**Task prompt**
Nothing but the lines from the one showing "Instruction: Collapse the" through the final line of the data below belongs in the answer, duplicated exactly and without pictures.

**Records for processing**
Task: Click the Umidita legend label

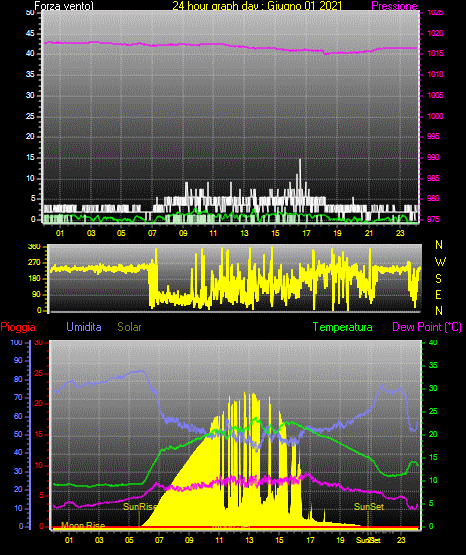Action: (x=84, y=327)
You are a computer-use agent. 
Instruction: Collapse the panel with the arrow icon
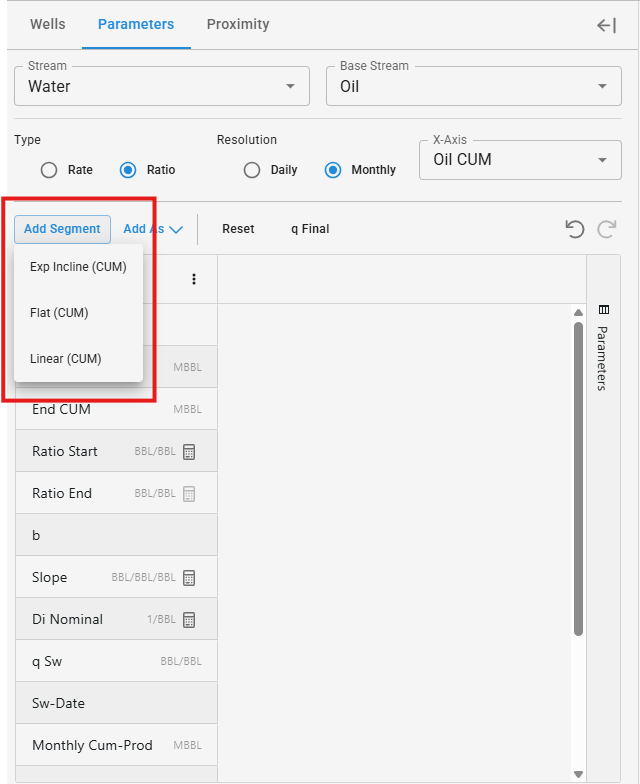point(606,25)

**Output for this task**
Instruction: Collapse the panel with the arrow icon
point(606,25)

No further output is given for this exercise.